A decision of either "Yes, Chris, this is usable", or "No, the resulting variance between these four codecs at 128kbps is still insignificant, even considering the average bitrate differences" may settle a lot of disputes on this subject.

Edit: Changed multiplier from "100" to "128", as noted above.
  • Last Edit: 12 November, 2003, 05:41:43 AM by ScorLibran

  • Todesengel
  • [*]
Analyzing the Results of Listening Tests
Reply #1
I think you're right. We should compare all codecs on same bitrate = 128... MPC and OGG will lose some points...

  • guruboolez
  • [*][*][*][*][*]
  • Members (Donating)
Analyzing the Results of Listening Tests
Reply #2
ScorLibran & Todesengel> This was discussed many time. If mpc --radio gives an average bitrate on the 12 full albums close to 128 kbps, why would you lowering the notation on short samples extract from these 12 discs? It's a non-sense. It's just like encoding a DVD in a 700 MB Divx, cutting a short part and difficult part of the video stream, and then claiming than we should compensate the located bitrate inflation in order to be fair with CBR encoders.
Why people prefer VBR on CBR? Simply because it gives a better quality? And why is quality better? Mainly because VBR encoder can grant more bitrate on difficult part.

Don't forget that Roberto's test used difficult samples. Not killer one, but difficult. Therefore, average bitrate for VBR encoder is logically bigger than the 128 kbps targetted. Make another test, with easy samples. CBR will stay at 128 kbps, and VBR will reach the 100 kbps floor.
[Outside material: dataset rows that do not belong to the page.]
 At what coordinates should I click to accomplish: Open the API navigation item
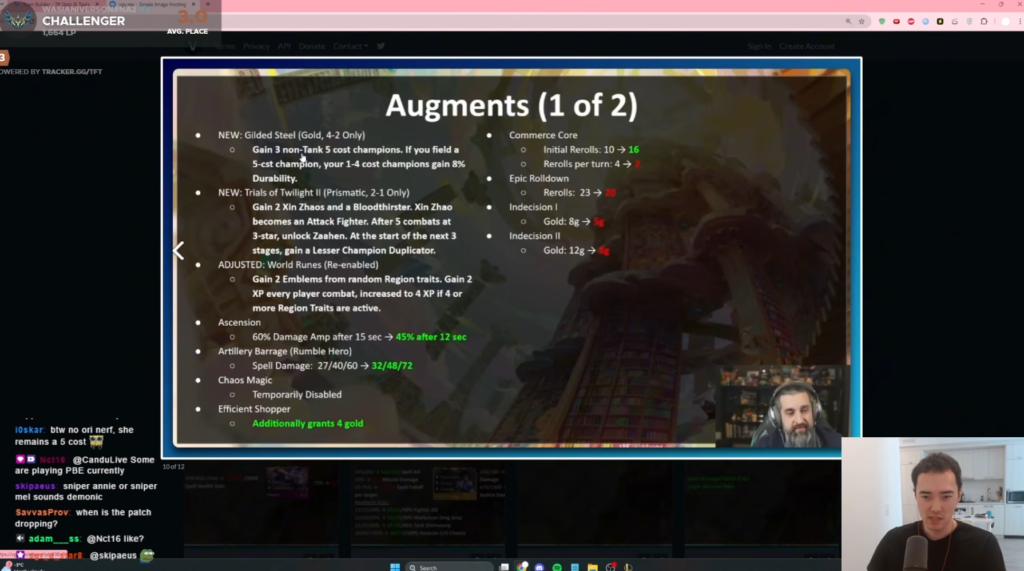284,46
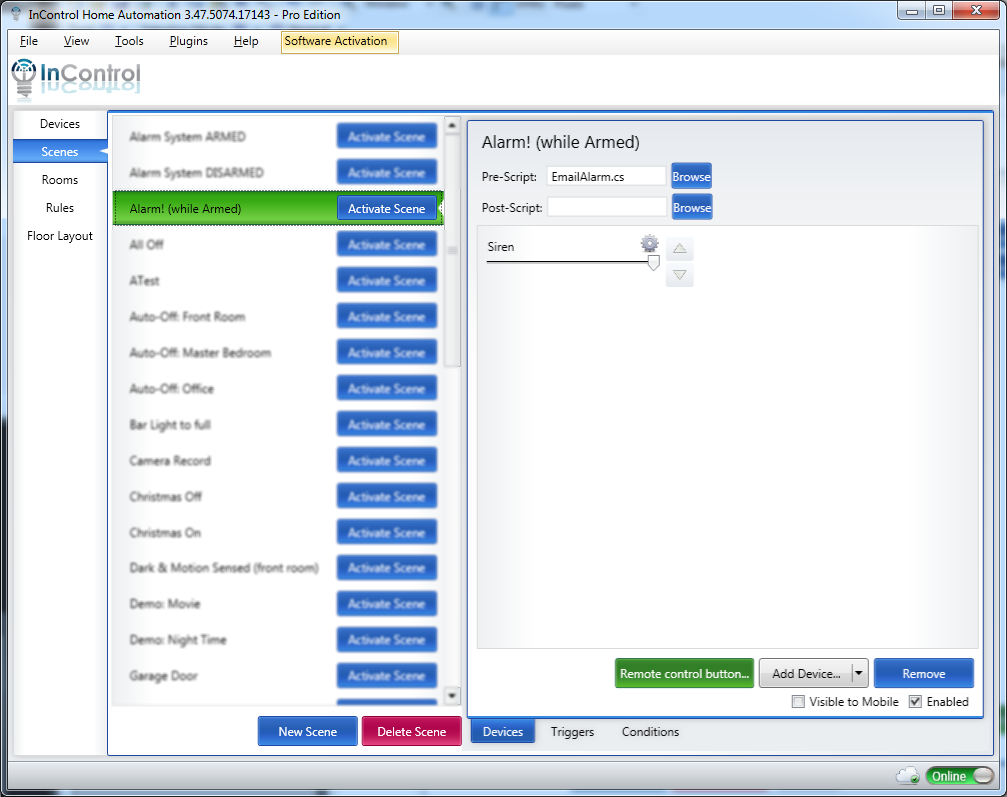This screenshot has width=1007, height=797.
Task: Click the Siren level slider handle
Action: 653,263
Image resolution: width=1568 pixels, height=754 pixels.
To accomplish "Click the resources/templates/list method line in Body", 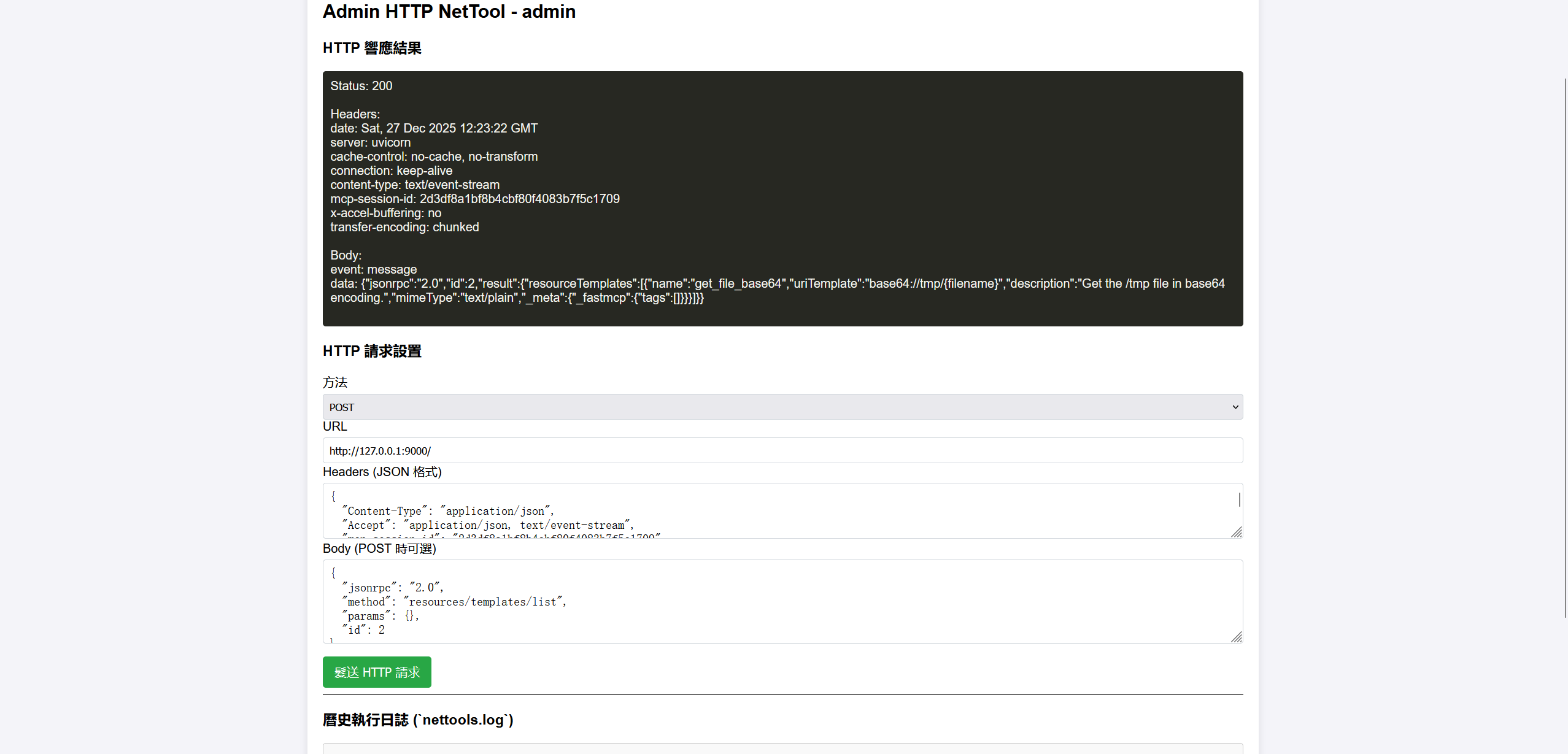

Short samples are not a good basis for bitrate speculation. Full album yes, but certainly not 20 selected seconds.
  • Last Edit: 12 November, 2003, 06:21:45 AM by guruboolez

  • tigre
  • [*][*][*][*][*]
Analyzing the Results of Listening Tests
Reply #3
Problem(s) with this interpretation:

The quality settings were chosen to give similar bitrates (~128kbps) when encoding a wide variety of music. The samples used for the test, OTH, were chosen in order to be difficult to encode, otherwise it would have been hard to get meaningful results at all.
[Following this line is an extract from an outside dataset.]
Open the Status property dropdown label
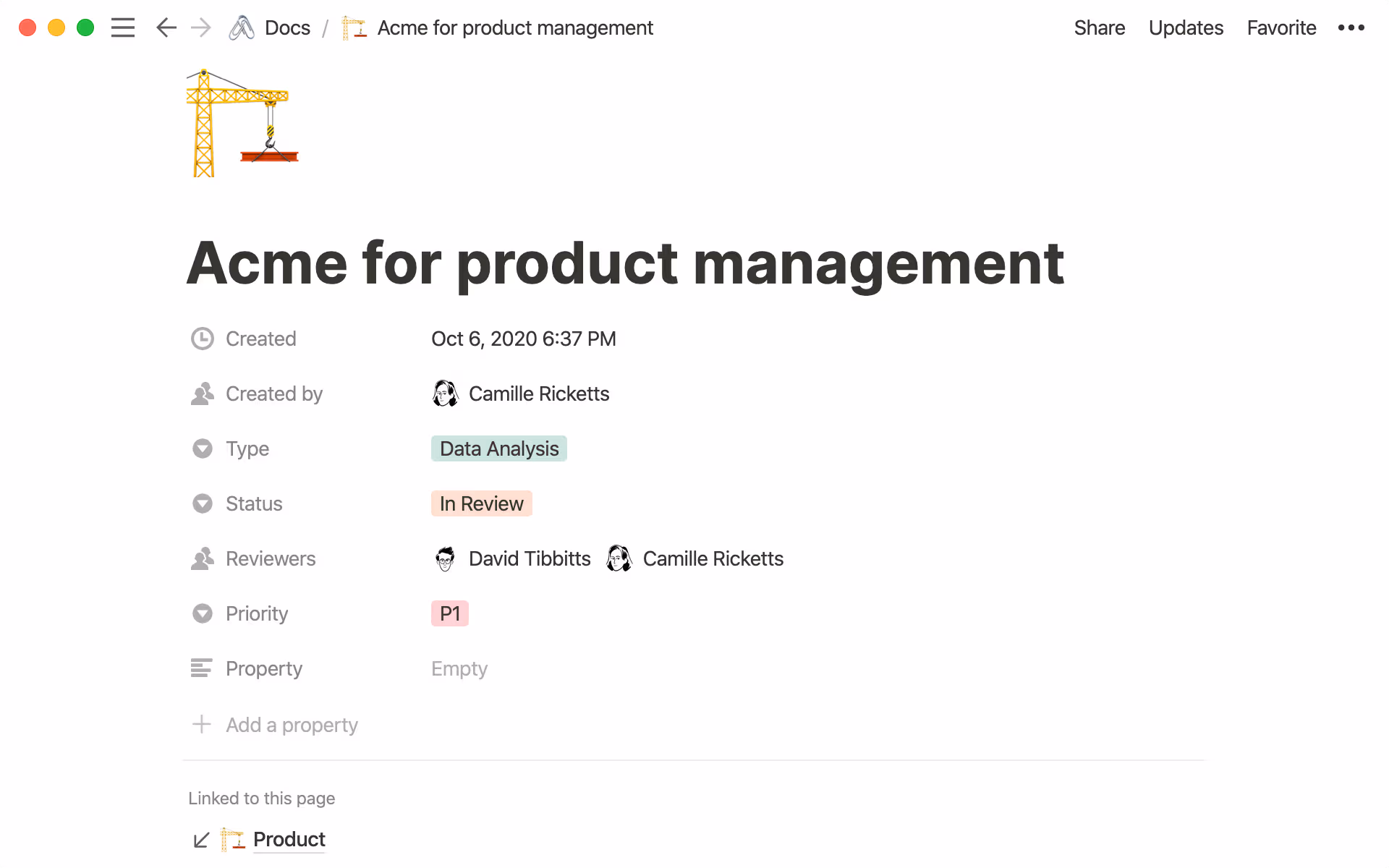The width and height of the screenshot is (1389, 868). [254, 503]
Another point is that your calculation is based on a linear relation ship between bitrate and quality which isn't the case most likely.
Let's suppose that rain washes out a picnic. Who is feeling negative? The rain? Or YOU? What's causing the negative feeling? The rain or your reaction? - Anthony De Mello

  • Todesengel
  • [*]
Analyzing the Results of Listening Tests
Reply #4
I have encoded about 100 albums in MPC. and I told you --radio gives bitrate around 140kbps!!!

  • ScorLibran
  • [*][*][*][*][*]
  • Banned
Analyzing the Results of Listening Tests
Reply #5
Quote
This was discussed many time.

I know, but not in the specific context of using the results to define a composite rating system (that I found...if I missed something, I apologize).

Quote
It's a non-sense. It's just like encoding a DVD in a 700 MB Divx, cutting a short part and difficult part of the video stream, and then claiming than we should compensate the located bitrate inflation in order to be fair with CBR encoders.
Why people prefer VBR on CBR? Simply because it gives a better quality? And why is quality better? Mainly because VBR encoder can grant more bitrate on difficult part.
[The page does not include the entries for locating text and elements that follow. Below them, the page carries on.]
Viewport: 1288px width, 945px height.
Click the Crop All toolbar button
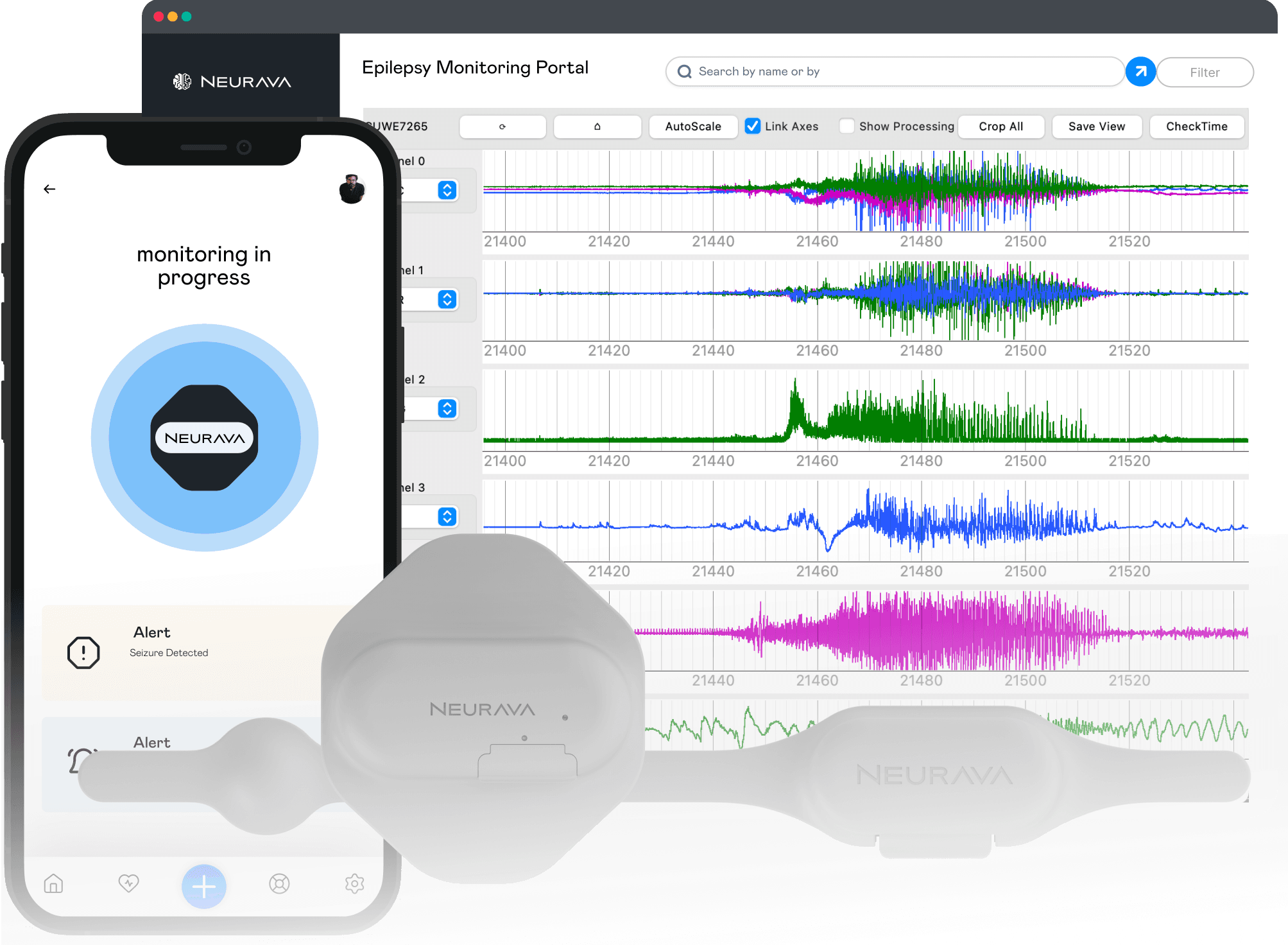point(1000,126)
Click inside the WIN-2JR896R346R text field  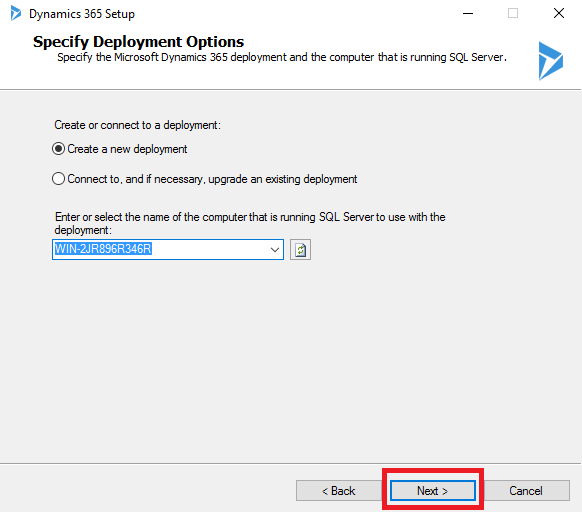point(160,250)
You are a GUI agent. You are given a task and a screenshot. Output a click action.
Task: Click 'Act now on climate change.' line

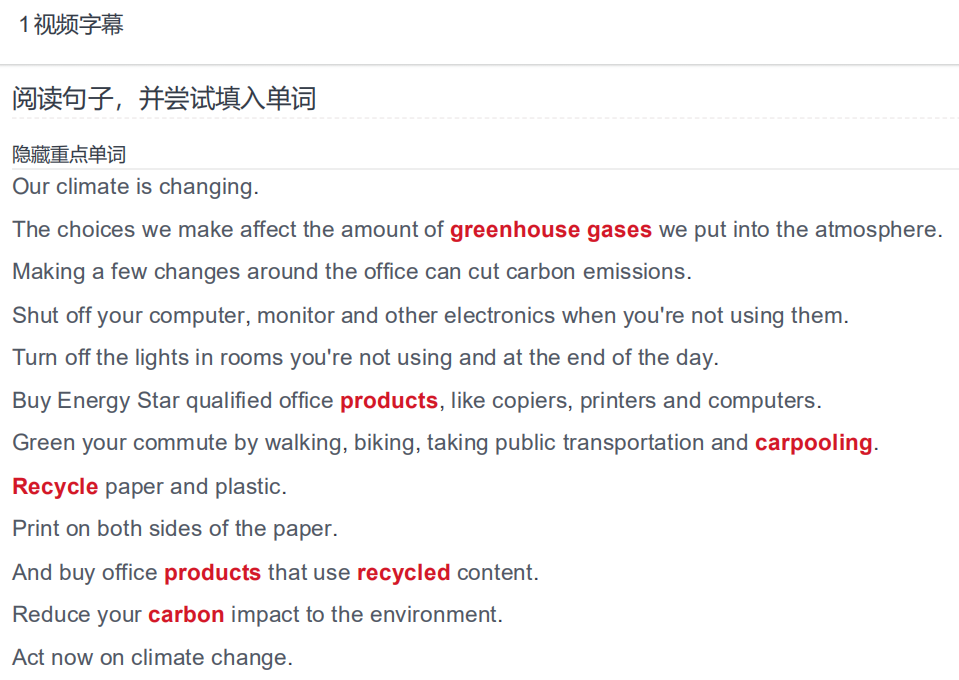coord(153,658)
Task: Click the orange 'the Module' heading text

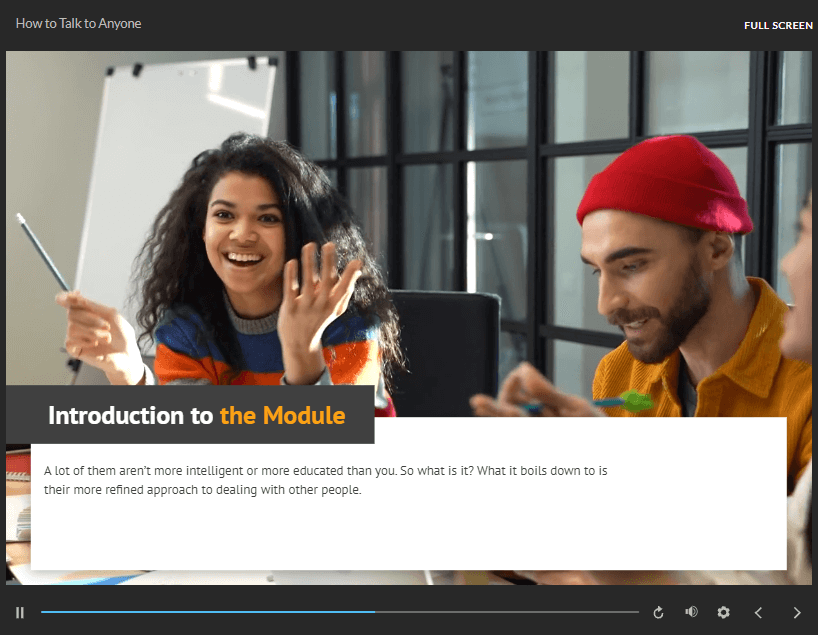Action: [282, 415]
I agree, so there would have to be some defined range of comparison.  It would obviously be non-sensical to compare composite quality/bitrates of 320kbps vs. 96kbps, for instance, as the numbers would not reflect an accurate relationship.  I was just wondering if there was a way to show an accurate relationship with encoding rates within a more narrow range.

Quote
Don't forget that Roberto's test used difficult samples. Not killer one, but difficult. Therefore, average bitrate for VBR encoder is logically bigger than the 128 kbps targetted. Make another test, with easy samples. CBR will stay at 128 kbps, and VBR will reach the 100 kbps floor.

I understand, and there may be no way around this, other than to not test VBR alongside CBR.  This would not be feasible as discussed in the test preparation thread because these are similar bitrates and settings that people actually use between these different codecs, and a comparison is quite fair in principle.

Quote
Problem(s) with this interpretation:

The quality settings were chosen to give similar bitrates (~128kbps) when encoding a wide variety of music. The samples used for the test, OTH, were chosen in order to be difficult to encode, otherwise it would have been hard to get meaningful results at all.

Another point is that your calculation is based on a linear relation ship between bitrate and quality which isn't the case most likely.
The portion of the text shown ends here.